This is certainly a really important thread and a really important
topic.  I decided to wait a while to jump in because I have more
concerns than answers at this point.  I think everyone here raises
good points.  I especially like LoPrestos email that had the following
key things

"
1. Balance of committers to submissions. As the project continues to
grow, we have far more people providing code than can review it.
2. Quality of PR. Not that the code is necessarily bad, but the PR
doesn’t clearly explain the problem and how they are solving it,
provide test cases, provide templates or a Docker container if
interacting with an external service, etc. All of these things add up
to make the cost of reviewing higher.
3. What PRs cover. Previously, there was still a lot of low-hanging
fruit, and less complexity.
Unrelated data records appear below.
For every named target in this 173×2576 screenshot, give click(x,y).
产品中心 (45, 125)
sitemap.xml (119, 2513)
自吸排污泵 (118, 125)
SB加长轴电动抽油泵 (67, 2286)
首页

While the project is still fairly cleanly
organized, many PRs now are less “add this simple functionality” and
more “improve this complicated feature.”
"

I'd add a new 4th one to that which is 'security relevance' of the
submission.  We're increasingly spending a ton of time on dependency
version maintenance, improving security, locking down things that make
it too easy to be used insecurely, and providing utilities to make it
easier than ever to secure.  When new contribs come in that don't
share that approach it is like 'do not want'.  But then again, that
isn't necessarily clear to a new contributor either.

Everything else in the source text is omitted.